LONDON: Joe Biden will make his first visit as US president to Saudi Arabia on Friday, where he will seek to persuade Riyadh to pump more oil to bring down prices that are fuelling inflation to the highest levels in decades. Prior to his election, Biden had vowed that Saudi Arabia should be a “pariah” state following the 2018 murder of journalist Jamal Khashoggi, in a recalibration of relations with the oil-producing country that is a kingpin of the OPEC oil cartel. However, since then, key crude producer Russia had invaded Ukraine, propelling oil prices to levels last seen during the 2008 global financial crisis.
That pushed US inflation to the highest rate in more than four decades – and this could yet persuade Biden to set aside human rights concerns before key US mid-term elections in November, experts say. “It highlights his desperation ahead of the mid-terms to at least be seen to be trying to alleviate the tightness in the market and bring prices back down,” Oanda analyst Craig Erlam told AFP. “Desperate times call for desperate measures.” Biden’s chances could be boosted by the looming expiry of a crucial deal among the wider so-called OPEC+ group to boost oil production.
OPEC+ comprises the 13-nation Organisation of the Petroleum Exporting Countries led by Saudi Arabia and its 10 partners headed by Russia. The group had previously slashed output in 2020, when demand was decimated by Covid pandemic lockdowns worldwide. But since last year, countries have been gradually reopening the taps as economies rebound. Last month, OPEC+ stuck to a previously agreed output hike, shrugging off calls for bigger increases to tame elevated prices. The deal will soon run its course once OPEC+ returns to pre-pandemic production after August.
“The expiration of the OPEC+ deal in September does create an opportunity and perhaps (Biden) would not be making such a move if he had not been assured that something is possible,” said Erlam. The grouping will hold its next production gathering in August. Yet Biden’s hopes for more oil could be dashed because elevated crude prices, despite recent losses, have energised state revenues and economies across the Middle East. “It would be a massive surprise if Saudi Arabia produced more oil,” said independent analyst Stephen Innes. Saudi Arabia’s oil-driven economy expanded by 9.6% in the first quarter, its strongest growth rate in a decade.

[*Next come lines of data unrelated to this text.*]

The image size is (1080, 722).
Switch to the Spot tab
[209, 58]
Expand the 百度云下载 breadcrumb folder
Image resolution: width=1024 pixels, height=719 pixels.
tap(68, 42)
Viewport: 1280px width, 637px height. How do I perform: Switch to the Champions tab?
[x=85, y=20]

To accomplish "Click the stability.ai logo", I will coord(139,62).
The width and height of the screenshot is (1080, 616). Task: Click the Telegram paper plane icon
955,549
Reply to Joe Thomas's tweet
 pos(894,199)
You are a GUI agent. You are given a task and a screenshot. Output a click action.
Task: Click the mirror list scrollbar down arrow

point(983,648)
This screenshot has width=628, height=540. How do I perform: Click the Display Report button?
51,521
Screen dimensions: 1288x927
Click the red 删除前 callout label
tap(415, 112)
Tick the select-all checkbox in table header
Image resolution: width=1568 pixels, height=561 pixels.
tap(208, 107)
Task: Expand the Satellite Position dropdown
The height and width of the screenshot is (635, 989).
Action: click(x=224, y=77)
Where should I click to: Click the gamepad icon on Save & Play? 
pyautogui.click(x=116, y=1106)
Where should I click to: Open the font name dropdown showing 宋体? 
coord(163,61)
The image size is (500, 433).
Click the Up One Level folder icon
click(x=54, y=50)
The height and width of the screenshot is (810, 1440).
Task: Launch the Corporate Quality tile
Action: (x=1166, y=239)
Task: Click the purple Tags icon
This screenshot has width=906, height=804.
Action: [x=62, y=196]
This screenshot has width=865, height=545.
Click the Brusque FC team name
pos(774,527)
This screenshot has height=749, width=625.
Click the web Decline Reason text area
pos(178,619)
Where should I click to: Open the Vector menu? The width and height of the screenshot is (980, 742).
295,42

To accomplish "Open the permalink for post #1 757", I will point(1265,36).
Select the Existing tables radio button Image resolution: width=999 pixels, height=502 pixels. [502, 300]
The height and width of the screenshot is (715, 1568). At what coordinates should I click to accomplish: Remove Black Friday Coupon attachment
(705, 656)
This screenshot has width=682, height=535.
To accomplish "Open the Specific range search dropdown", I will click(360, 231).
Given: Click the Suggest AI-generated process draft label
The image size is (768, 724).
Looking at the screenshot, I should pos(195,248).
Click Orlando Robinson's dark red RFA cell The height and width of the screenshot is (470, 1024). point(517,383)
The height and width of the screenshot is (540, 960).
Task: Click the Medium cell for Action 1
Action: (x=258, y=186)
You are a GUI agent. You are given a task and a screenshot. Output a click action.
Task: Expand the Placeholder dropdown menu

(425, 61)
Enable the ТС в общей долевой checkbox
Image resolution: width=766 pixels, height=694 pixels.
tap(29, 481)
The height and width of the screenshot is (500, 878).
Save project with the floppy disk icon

There is a “significant economic incentive to not increase production”, said XTB analyst Walid Koudmani. Riyadh is already pumping close to maximum capacity. In May, Saudi Foreign Minister Prince Faisal bin Farhan stated that the kingdom had “done what it could” for the oil market. The industry needed to increase refining capacity instead of simply pumping more barrels of crude, he argued. Meanwhile, Washington wants to restore the Iran nuclear deal abandoned by Biden’s predecessor Donald Trump in 2018. That could lead to the lifting of US economic sanctions on Iran – and pave the way for a return to the OPEC member’s full export capacity.
Chief negotiators from the US and Iran held indirect talks in Qatar in June, in a bid to revive the nuclear deal. A nuclear deal “appeared to be within reach several times in the recent past, particularly after the start of the Russia-Ukraine conflict”, said analyst Koudmani. “It has failed to gain any traction and would likely be passed up by the US if they were to receive assurances (of higher oil output) from Saudi Arabia after this visit from President Biden,” the expert concluded.